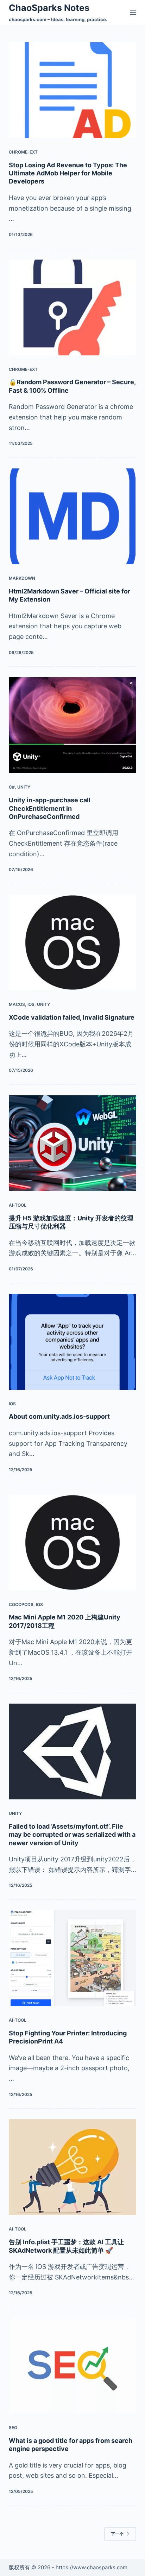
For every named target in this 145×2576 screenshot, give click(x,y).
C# (12, 787)
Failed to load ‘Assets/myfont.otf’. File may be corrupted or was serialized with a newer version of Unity (72, 1835)
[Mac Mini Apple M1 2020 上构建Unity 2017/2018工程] (73, 1543)
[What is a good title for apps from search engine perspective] (73, 2366)
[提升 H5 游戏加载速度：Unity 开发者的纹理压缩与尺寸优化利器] (73, 1143)
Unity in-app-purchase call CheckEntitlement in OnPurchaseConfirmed (49, 808)
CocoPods (21, 1604)
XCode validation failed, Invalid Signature (71, 1017)
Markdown (22, 578)
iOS (30, 1004)
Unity (23, 787)
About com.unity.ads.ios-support (59, 1416)
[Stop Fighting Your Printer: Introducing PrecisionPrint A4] (73, 1958)
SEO (13, 2427)
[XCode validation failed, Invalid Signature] (73, 942)
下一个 (117, 2534)
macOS (17, 1004)
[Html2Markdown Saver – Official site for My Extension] (73, 516)
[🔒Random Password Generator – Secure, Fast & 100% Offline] (73, 307)
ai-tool (17, 1205)
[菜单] (133, 12)
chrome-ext (23, 152)
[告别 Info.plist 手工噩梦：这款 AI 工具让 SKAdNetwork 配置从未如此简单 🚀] (73, 2167)
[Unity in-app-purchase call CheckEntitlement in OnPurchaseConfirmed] (73, 725)
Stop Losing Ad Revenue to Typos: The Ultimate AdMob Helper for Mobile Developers (68, 173)
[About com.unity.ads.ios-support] (73, 1342)
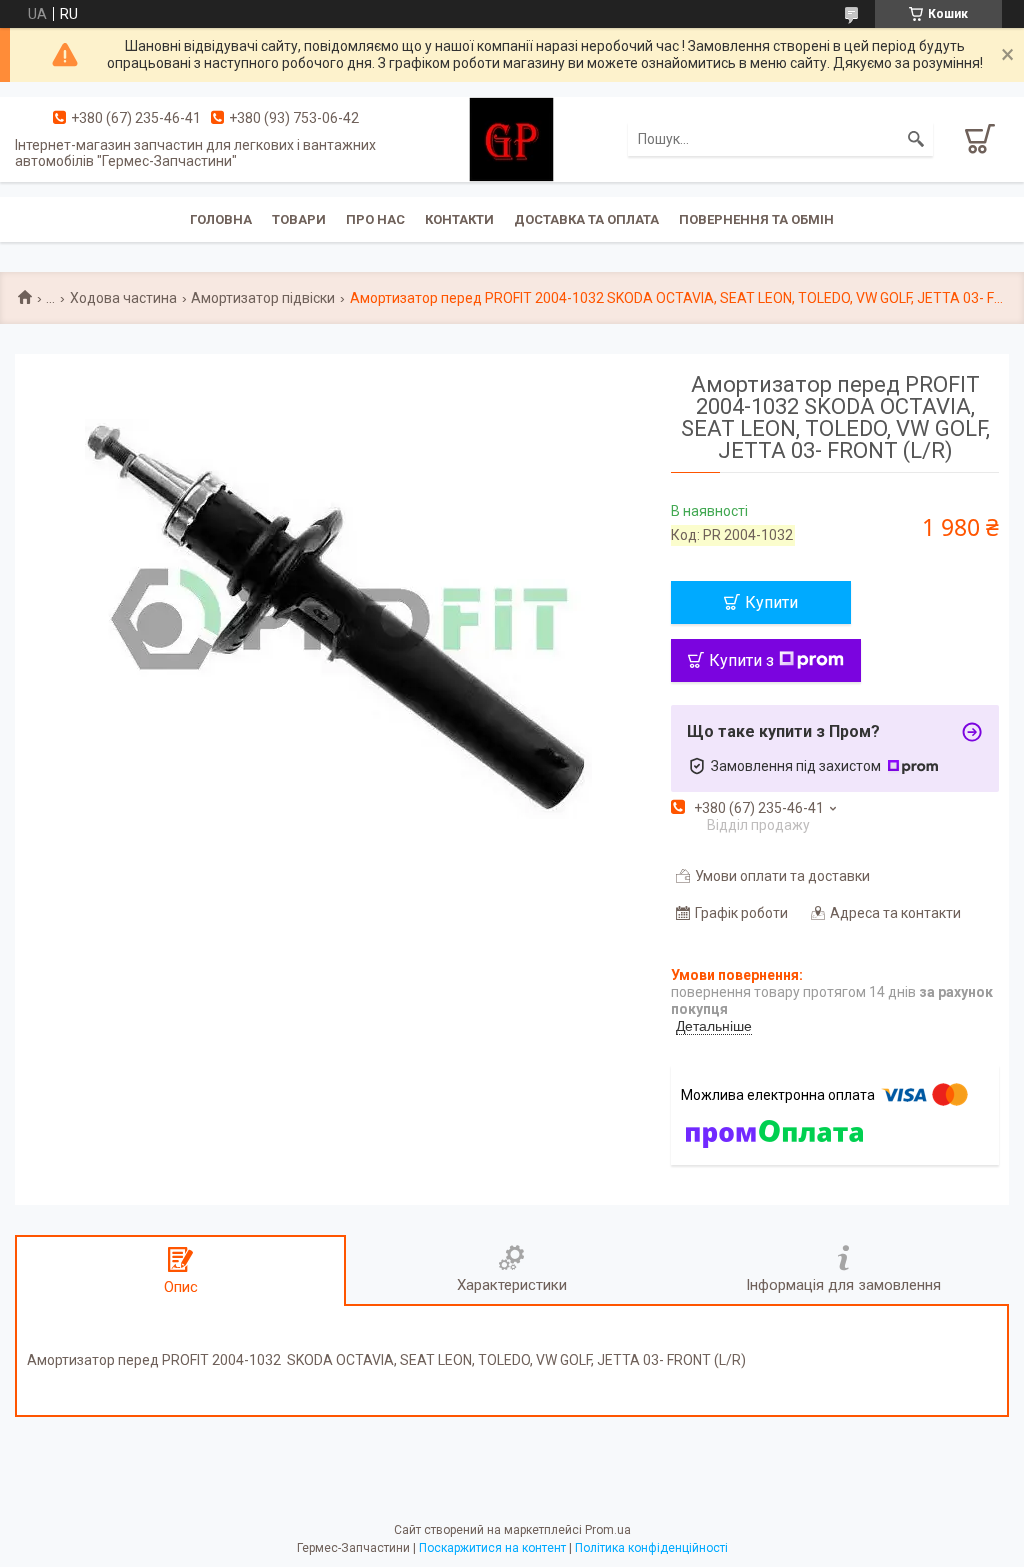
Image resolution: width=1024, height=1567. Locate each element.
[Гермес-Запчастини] (511, 138)
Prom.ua (608, 1530)
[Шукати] (916, 139)
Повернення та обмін (756, 219)
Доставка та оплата (586, 219)
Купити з (741, 660)
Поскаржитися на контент (492, 1548)
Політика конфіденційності (651, 1548)
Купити (771, 602)
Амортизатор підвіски (263, 298)
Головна (221, 219)
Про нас (375, 219)
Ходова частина (123, 298)
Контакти (459, 219)
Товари (299, 219)
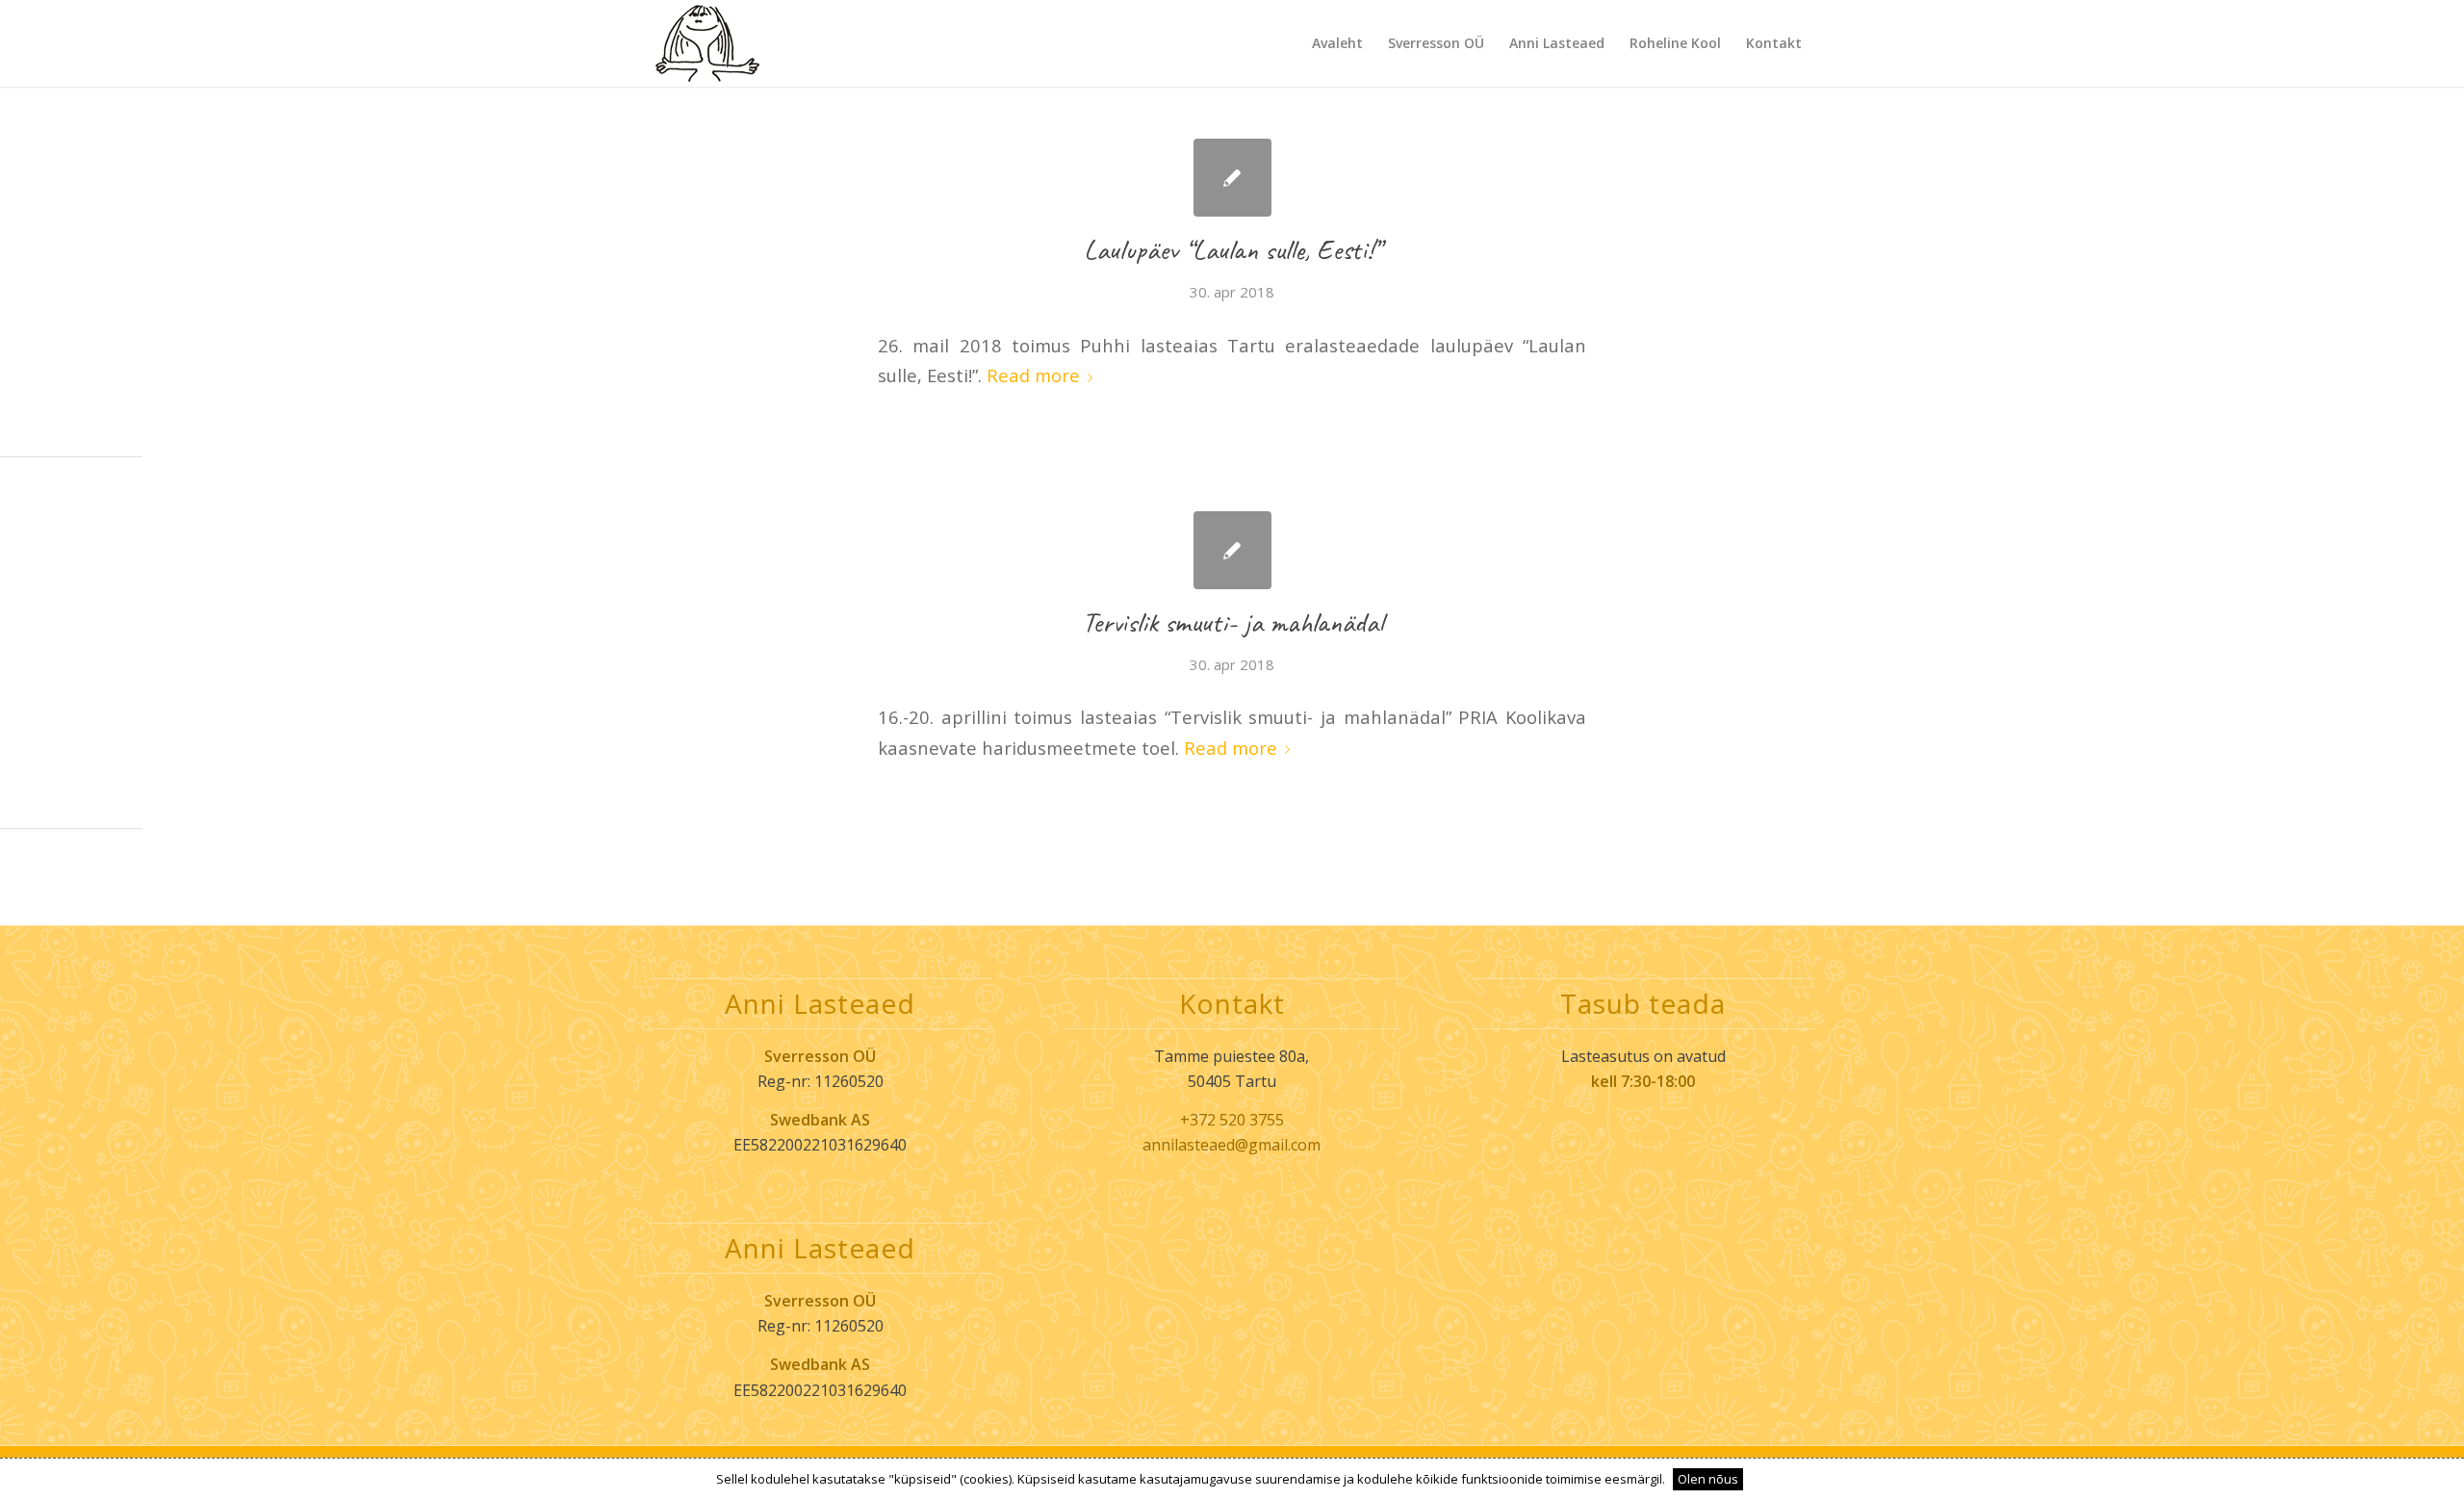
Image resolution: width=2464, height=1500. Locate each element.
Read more (1033, 375)
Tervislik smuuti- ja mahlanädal (1232, 622)
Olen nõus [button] (1708, 1478)
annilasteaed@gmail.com (1231, 1144)
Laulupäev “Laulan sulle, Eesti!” (1232, 249)
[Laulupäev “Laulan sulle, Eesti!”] (1232, 178)
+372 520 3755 (1232, 1119)
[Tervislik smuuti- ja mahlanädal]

TASK DETAILS -
Which lines of the data include the word "Tervislik"? Copy each one.

TASK RESPONSE -
Tervislik smuuti- ja mahlanädal (1232, 622)
[Tervislik smuuti- ja mahlanädal]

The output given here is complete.